As a former UCSD water polo player and triathlete, I exercised 3 to 6 hours per day. That regimen is no longer attainable. Nonetheless, I understand that physical activity is vital to my well-being. Now is the perfect time to develop good habits to fit our demanding work schedules. I advocate for the lunchtime workout.
Although I strive to exercise every day, on average I complete about three sessions each workweek. Most days, I get my workout in at lunchtime. This may include fast pace weight lifting or a cardio routine with lightweight and high repetition. Other times, I take to the streets or beach for a run or a refreshing swim in the ocean. Once in a while, I’ll hop on my road bike and cycle the coast for an hour. Working out at lunch requires effort and dedication, however it does not require a lot of time, only 20 to 40 minutes, and you do not have to do it every day to reap the benefits. Getting out of the office for some physical activity, even if it’s only for a few minutes, will invigorate your life. First, let’s get into the benefits:
GOOD FOR YOU
There is no denying the importance of increasing your heart rate through physical activity. Exercise aids in preventing excess weight gain or works to maintain weight loss, helps fend off arthritis, and makes you less at risk for high blood pressure, diabetes, cardiovascular diseases, and certain types of cancer. In our profession, we tend to be sedentary. This gives you more reason to step outside and get the blood flowing. Exercising at lunch also means you are not stationary for an unhealthy and heavy meal. Instead, you will likely only have time for lighter, and hopefully healthier, alternatives.
The one thing we can all agree on is that there is never enough time in the day. With work, family, and extracurricular activities, it is definitely difficult to fit a workout into our busy schedules. We may wake up with the best intentions, but quickly lose focus and energy after a chaotic morning, hectic day at the office, or evening engagements. Working out at lunch keeps your mornings and evenings free. This means you don’t have to shirk your before and after work responsibilities.
MAKES YOU HAPPY
Physical activity stimulates various brain chemicals. These stimulants leave you feeling happy. The lunchtime workout leaves you prepared to finish your day in a cheerful and positive mood.
GIVES YOU ENERGY
Exercise delivers oxygen and nutrients to your body, which helps your cardiovascular system work more efficiently. When your organs run more efficiently, you have more energy to perform daily activities. Instead of feeling tired and sluggish after a large meal, working out at lunch boosts your energy level so that you can productively tackle the second part of your day.
Work can seem at times unmanageable. Usually, there are more tasks to accomplish than there is time in the day.
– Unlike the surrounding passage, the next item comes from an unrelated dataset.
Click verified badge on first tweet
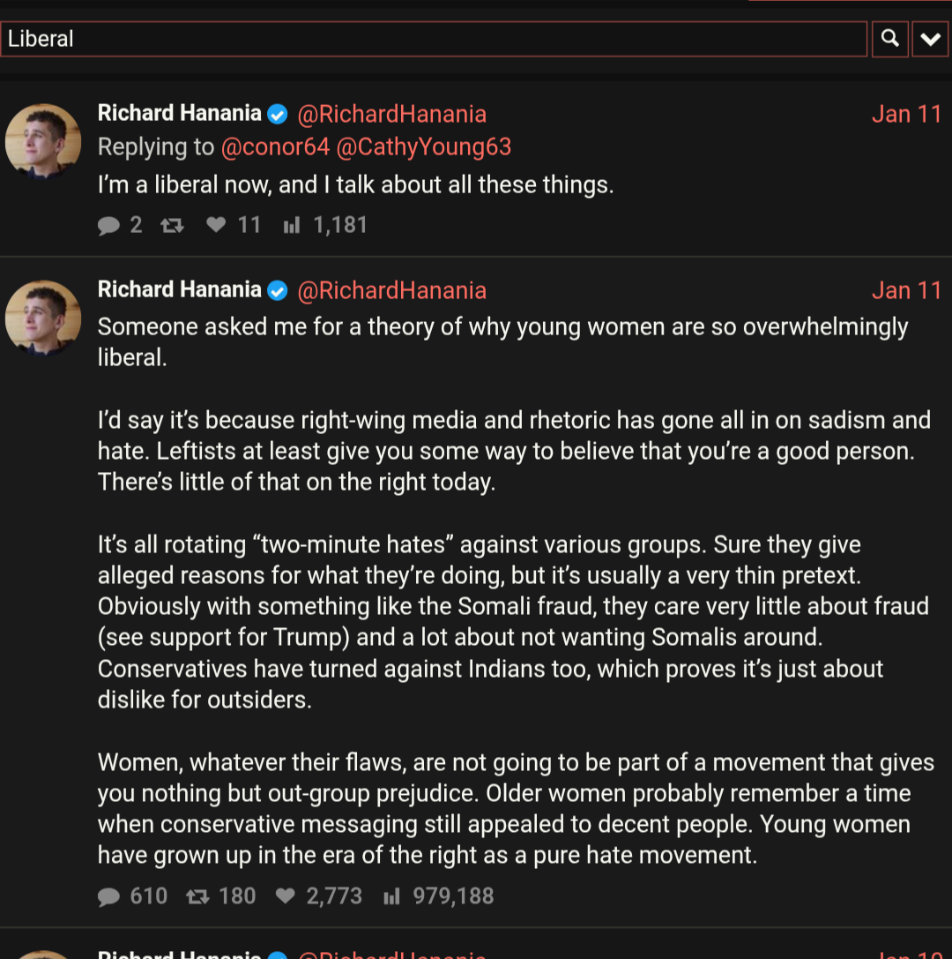point(278,114)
A lunchtime workout can set all that noise aside. A change of scenery will help you maintain perspective. It will show you that there is more to life than your small work bubble. Moreover, exercise gets the blood and oxygen circulating, which combats depression and relaxes the mind and body.
Now that we have covered a few of the benefits, let’s take a look at some tips to help kick start your lunchtime workout campaign:
GRAB A PARTNER
Exercise with a colleague or building companion. Everyone needs accountability. It is much harder to tell your buddy that you have to cancel a scheduled lunchtime workout. Chatting with a friend makes any activity more enjoyable.
FIND A FACILITY
No matter where you work, there is likely a workout facility near you. This may be a 24-hour fitness, YMCA, Boys and Girls Club, and more. If you can make it work – join. At the very least, a club will provide weights, treadmills and other cardio machines, and a locker room. It may also have scheduled 30 or 45 minute aerobic classes, a swimming pool, and/or a basketball court.
USE YOUR SURROUNDINGS
If you are unable to connect with a gym, walk or run near your work building. Use a nearby strip of grass or park to do calisthenics (lunges, sit-ups, push-ups, pull-ups, squats, etc.) or some other cardio routine. If you do not have enough time to get outside, use your office or building stairs for stretching or aerobic activities. The point is you must be creative. There is something and somewhere for everyone.
EAT AT THE OFFICE
To put the lunchtime workout into practice, you will have to sacrifice eating out with friends and colleagues. On workout days, it is best to bring your lunch so that you can allocate more time to your exercise routine. If you are unable to bring your lunch, call in or pick up food to bring back to the office. If you’re running or walking, head towards a healthy spot to get your food or end your run near a sandwich shop.
DITCH THE PHONE
You are more likely to harness the benefits of the lunchtime workout with your phone in the office. If you are answering emails and calls during your workout, you are not giving 100% effort and focus. The inability to break, mentally and emotionally, from work will diminish many of the benefits described above.
The lunchtime workout offers many benefits. It can better your work and personal life by making you healthier, happier and more relaxed. Make the effort to find a lunchtime exercise routine that works for you.